- Assignment
Copy exactly. Begin with the line that contains "Switch to Layer 5" and stop after the last line of the records.

Content starts

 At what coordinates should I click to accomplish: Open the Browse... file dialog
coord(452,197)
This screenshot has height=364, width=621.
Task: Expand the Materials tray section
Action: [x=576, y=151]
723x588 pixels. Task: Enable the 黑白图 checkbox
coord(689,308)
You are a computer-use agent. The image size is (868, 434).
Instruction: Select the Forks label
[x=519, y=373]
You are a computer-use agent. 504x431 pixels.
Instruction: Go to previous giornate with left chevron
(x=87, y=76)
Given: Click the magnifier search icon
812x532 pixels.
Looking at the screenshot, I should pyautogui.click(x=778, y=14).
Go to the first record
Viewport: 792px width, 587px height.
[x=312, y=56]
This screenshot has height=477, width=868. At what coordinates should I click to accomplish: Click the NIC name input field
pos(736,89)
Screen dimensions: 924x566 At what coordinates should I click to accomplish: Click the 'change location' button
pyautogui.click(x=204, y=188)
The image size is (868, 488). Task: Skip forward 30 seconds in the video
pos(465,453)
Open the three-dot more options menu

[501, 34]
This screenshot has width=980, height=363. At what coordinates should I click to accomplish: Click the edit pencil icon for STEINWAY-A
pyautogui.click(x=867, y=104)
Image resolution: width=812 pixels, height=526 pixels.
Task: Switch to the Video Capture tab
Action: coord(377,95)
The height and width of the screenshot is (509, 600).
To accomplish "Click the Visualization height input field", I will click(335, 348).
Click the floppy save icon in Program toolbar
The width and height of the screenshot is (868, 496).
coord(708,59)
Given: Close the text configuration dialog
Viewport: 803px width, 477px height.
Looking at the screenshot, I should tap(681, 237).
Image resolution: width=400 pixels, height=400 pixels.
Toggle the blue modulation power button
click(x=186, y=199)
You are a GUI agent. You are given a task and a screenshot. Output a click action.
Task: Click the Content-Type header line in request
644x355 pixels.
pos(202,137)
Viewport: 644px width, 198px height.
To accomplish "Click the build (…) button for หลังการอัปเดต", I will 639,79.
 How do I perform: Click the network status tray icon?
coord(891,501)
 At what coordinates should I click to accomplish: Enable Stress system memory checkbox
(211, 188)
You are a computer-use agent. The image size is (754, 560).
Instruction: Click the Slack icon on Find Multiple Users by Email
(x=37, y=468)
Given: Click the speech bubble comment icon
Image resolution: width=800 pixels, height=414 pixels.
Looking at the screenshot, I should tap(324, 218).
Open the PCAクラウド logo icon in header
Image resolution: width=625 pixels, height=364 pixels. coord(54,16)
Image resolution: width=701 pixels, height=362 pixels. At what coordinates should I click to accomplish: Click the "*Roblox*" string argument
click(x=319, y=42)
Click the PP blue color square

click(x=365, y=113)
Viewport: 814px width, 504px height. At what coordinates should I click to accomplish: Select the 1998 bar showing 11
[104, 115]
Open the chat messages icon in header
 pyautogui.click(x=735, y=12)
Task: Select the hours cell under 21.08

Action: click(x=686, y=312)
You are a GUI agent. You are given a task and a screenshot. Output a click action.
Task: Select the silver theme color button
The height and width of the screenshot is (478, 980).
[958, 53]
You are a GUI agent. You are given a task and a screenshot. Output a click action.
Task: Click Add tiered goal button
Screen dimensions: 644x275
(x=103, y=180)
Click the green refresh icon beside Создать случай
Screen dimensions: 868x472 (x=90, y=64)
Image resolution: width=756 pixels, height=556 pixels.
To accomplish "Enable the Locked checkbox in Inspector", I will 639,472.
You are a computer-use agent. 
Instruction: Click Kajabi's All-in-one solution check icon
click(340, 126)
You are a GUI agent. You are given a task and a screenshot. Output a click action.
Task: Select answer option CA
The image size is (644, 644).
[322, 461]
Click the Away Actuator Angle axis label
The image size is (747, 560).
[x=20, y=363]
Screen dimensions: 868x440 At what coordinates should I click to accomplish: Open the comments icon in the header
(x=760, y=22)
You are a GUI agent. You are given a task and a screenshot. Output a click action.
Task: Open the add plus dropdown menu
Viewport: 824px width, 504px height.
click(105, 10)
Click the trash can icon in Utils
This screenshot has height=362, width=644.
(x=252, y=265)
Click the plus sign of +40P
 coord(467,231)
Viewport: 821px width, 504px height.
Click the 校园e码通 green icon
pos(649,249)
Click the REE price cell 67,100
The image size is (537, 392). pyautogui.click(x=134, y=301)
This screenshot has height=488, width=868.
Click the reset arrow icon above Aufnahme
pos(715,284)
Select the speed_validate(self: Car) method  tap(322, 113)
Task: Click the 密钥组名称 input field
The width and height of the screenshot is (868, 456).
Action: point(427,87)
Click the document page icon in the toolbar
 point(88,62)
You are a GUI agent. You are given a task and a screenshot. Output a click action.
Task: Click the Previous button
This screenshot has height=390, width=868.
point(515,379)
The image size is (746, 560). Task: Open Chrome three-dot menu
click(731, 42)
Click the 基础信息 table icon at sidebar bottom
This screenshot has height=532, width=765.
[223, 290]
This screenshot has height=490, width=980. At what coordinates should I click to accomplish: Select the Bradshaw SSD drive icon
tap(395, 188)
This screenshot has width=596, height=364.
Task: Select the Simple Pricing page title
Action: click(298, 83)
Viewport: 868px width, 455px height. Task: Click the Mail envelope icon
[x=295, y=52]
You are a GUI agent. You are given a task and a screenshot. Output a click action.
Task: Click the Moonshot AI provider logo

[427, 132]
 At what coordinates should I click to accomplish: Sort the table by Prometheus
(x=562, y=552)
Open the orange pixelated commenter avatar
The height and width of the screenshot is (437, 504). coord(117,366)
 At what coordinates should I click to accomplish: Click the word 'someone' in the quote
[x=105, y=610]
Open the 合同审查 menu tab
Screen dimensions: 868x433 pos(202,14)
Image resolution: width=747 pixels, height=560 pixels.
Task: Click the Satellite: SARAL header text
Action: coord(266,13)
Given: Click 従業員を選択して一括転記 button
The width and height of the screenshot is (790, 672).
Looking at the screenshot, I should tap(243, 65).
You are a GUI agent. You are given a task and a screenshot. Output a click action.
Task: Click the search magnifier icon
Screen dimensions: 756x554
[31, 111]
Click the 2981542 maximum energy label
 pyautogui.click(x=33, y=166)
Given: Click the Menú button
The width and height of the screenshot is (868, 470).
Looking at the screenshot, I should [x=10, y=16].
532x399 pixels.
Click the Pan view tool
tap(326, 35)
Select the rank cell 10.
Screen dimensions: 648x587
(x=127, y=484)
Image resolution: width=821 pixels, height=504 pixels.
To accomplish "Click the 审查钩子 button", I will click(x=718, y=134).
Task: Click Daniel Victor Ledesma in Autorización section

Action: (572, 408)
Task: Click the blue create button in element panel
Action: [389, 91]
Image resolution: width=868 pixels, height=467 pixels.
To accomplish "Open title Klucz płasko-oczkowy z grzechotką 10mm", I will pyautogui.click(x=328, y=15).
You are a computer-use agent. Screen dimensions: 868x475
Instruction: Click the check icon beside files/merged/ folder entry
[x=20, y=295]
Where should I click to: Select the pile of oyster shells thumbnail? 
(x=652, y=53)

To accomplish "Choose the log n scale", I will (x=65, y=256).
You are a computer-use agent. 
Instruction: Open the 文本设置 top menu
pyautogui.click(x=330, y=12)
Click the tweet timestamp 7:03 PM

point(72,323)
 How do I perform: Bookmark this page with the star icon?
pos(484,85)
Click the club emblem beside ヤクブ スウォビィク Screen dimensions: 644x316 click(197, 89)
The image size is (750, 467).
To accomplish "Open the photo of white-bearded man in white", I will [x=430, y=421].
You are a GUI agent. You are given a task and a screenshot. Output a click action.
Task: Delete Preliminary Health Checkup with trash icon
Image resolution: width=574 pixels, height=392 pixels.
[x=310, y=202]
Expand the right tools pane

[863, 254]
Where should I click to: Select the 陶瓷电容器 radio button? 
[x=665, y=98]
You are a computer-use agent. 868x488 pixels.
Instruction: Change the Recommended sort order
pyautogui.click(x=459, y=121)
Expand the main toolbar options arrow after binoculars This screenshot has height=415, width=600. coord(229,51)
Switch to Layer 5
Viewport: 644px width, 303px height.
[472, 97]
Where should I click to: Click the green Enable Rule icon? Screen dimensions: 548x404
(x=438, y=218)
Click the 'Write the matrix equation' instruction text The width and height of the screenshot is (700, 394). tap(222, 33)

Content ends

- Response for this exercise
Switch to Layer 5
Viewport: 644px width, 303px height.
[472, 97]
Where should I click to: Click the green Enable Rule icon? Screen dimensions: 548x404
(x=438, y=218)
Click the 'Write the matrix equation' instruction text The width and height of the screenshot is (700, 394). tap(222, 33)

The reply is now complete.